In my many years of experience in large businesses as well as startups, a key lesson I have learned is that personal leadership is most often the differentiator between success and mediocrity or failure.
Although I don't have any magic formula for you to get there, I do espouse a set of actions for every aspiring leader that were summarized well in a new book, The Power of One More, by Ed Mylett. He speaks from his own many years as an entrepreneur, executive coach, and keynote speaker.
I have paraphrased here, with my own insights, his key recommendations to get started:
1. Be an evangelist for your dreams and enroll others.
According to the Merriam-Webster dictionary, one of the definitions of an "evangelist" is someone who talks about something with great enthusiasm. To be a business leader, you have to transfer your infectious energy to others so that you can get them to follow you and change the world.
2. Listen and identify the gifts of the team around you.
It's impossible to be the leader you want to be unless you understand the circumstances and the team members you lead. You must be intentional and pay attention to even the smallest details. Think of it as an investment, rather than an obligation. Capitalize on the unique talents of every individual.
3. Make developing new leaders your top priority.
In my experience, I find that some people in leadership roles are intimidated by developing team leaders around them. They may prefer to keep the power in their own hands, without realizing that they could lighten their own load with new team leaders, create loyalty, and make the team stronger.
4. Believe in, care about, and show people how to live better.
True leaders don't try to teach leadership -- they just look for opportunities to help team members take advantage of their own strengths and insights. The result is more confidence, more engagement, and new leadership that comes naturally. Look for every opportunity to make a difference.
5. Be willing to repeat yourself over and over again.
As a company executive, I found myself suffering from "leadership fatigue," getting tired of hearing myself say the same things repeatedly. Yet I eventually learned that leadership is not always about saying new and exciting things to everyone, but also about repeating key things until all are really heard.
6. Constantly look for ways to recognize people.
All great business organizations are internally competitive, and thrive on recognition. The best leaders always find a way to be encouraging, and are quick to praise publicly as well as privately. You need to be creative in your recognition, making it not only about money but also about their personal needs.
7. Vocalize a higher purpose, cause, and mission.
Remember that a good mission always has two components -- what are we working for, and what we are against. These days, if the first component can be associated with a higher purpose, such as saving the environment or helping the underprivileged, your reach and engagement level is greater.
8. Be authentic and own up to your own mistakes.
When team members see that you are truthful about your own performance, they trust that you will be truthful about the performance of others. When people under you make a mistake, if there was no malice attached, you must practice compassion, because nobody gets things right all the time.

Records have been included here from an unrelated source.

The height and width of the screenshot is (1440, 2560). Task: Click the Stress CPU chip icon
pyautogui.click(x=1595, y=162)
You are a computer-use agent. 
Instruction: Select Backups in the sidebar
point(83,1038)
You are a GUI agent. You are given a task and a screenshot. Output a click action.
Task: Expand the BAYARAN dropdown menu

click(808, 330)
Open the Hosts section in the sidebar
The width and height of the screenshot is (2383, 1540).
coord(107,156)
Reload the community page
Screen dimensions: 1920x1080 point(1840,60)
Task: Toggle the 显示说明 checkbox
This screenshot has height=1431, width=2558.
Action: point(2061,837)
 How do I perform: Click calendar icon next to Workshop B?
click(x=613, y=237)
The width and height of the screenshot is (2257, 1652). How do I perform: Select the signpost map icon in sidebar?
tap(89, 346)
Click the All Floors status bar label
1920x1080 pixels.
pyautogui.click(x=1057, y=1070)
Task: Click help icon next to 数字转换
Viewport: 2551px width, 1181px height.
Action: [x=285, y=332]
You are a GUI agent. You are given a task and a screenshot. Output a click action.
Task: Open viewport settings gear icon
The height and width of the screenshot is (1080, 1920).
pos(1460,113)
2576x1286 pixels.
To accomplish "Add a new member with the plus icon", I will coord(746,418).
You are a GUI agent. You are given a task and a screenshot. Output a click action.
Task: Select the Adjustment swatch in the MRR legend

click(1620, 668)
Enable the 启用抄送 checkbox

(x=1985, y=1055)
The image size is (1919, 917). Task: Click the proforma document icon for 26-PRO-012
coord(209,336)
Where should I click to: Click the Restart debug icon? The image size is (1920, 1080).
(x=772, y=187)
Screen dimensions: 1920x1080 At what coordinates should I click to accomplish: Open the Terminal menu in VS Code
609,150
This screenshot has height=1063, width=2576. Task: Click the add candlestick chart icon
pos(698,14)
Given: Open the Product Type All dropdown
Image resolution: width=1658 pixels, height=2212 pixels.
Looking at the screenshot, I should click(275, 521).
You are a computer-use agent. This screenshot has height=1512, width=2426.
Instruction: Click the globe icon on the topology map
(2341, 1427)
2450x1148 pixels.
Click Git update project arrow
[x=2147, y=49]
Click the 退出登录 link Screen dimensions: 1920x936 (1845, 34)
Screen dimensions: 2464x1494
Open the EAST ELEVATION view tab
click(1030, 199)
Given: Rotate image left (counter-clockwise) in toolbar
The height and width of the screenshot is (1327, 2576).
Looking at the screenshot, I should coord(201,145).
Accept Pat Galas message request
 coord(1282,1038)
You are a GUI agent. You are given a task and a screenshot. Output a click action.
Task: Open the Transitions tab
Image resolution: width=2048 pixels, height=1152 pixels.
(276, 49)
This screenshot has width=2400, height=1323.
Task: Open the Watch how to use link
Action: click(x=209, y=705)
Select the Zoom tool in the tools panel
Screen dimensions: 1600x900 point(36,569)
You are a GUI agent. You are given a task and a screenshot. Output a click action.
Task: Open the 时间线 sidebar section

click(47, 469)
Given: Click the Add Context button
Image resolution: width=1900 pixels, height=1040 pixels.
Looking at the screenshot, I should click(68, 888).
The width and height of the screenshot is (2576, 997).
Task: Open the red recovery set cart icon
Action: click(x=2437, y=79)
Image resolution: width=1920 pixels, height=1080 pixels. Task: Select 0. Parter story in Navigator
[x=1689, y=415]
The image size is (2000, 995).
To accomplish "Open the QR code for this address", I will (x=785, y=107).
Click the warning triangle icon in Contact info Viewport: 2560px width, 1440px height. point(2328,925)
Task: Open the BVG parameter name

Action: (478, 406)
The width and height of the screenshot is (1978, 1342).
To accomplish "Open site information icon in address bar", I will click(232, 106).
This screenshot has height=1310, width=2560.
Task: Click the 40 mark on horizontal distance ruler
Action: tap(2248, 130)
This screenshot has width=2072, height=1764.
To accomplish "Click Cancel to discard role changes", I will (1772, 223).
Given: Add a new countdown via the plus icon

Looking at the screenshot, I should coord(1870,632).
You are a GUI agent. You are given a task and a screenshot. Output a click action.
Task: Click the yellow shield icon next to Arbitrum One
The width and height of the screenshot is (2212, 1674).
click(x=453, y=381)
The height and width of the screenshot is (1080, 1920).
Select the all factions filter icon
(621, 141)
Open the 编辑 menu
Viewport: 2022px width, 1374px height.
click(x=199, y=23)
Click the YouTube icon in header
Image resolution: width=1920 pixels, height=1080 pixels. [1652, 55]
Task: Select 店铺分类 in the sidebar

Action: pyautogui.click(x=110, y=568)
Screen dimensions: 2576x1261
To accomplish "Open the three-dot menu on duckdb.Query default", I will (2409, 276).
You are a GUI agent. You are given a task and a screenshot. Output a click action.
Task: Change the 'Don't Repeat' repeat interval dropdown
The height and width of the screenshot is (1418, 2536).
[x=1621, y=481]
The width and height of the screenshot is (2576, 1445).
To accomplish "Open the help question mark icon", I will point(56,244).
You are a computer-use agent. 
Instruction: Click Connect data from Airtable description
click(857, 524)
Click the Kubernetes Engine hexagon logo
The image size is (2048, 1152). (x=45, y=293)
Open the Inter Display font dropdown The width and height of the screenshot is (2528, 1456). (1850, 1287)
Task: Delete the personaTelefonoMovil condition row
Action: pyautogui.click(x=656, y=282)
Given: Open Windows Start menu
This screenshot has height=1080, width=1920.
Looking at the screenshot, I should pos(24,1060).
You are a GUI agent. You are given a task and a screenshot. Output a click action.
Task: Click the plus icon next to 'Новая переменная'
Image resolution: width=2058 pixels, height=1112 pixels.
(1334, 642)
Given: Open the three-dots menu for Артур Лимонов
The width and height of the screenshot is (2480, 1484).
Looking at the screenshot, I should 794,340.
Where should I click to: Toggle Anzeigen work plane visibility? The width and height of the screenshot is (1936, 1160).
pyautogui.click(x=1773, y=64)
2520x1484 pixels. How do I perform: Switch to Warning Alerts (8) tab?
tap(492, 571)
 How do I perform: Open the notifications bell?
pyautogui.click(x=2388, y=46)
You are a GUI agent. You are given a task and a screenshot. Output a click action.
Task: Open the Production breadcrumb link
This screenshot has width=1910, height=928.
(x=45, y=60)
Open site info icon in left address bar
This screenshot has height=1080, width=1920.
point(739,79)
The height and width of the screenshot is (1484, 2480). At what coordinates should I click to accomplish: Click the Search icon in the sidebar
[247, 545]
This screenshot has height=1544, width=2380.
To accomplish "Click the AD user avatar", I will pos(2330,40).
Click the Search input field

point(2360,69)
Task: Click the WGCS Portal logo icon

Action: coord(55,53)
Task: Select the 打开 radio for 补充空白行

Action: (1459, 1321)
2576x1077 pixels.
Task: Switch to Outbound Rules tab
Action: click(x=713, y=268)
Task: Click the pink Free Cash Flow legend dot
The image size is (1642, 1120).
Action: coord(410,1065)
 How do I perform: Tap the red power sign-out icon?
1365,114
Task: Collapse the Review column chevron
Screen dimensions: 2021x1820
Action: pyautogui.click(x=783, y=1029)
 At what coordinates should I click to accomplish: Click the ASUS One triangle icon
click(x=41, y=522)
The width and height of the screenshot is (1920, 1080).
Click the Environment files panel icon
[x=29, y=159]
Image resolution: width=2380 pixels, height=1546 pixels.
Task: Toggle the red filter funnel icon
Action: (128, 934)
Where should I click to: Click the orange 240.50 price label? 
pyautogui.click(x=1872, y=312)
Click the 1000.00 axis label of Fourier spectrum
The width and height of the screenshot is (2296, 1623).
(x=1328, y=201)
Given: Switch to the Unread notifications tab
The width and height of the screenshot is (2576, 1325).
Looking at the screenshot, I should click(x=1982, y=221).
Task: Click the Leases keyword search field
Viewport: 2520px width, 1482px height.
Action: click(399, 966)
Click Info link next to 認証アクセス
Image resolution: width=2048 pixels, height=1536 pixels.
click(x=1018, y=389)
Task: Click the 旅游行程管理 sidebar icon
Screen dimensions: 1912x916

9. Create a culture with a well-defined mission and goals.
Talented team members gravitate to businesses and leaders with outstanding cultures. Besides clearly defined expectations, a positive culture today addresses all the basic human needs, including a sense of purpose, sense of contribution, positive engagement, and personal fulfillment.
10. Give people the resources they need to succeed.
Properly giving your team the resources they need is the battle you much fight before asking them to do their part. Resources are not only about training, coaching, and budget, but include meeting basic human needs. Also, focus on finding the resources you need to be an effective leader.
11. Build a large-scale movement rather than a product.
I believe that strong leaders must facilitate team members seeing themselves as an integral part of a movement that is greater than a single innovative product or even a successful business. They want a legacy that outlives them, and motivation to take a leadership role in making it happen.
As Peter Drucker once said, business leadership is the "capacity to make common people achieve uncommon performance." After all, we are all just common people, trying to do a job in the best way we know how. I believe leadership is a lifelong learning experience, but you will do well to incorporate the practices outlined here into your operating style at the first opportunity.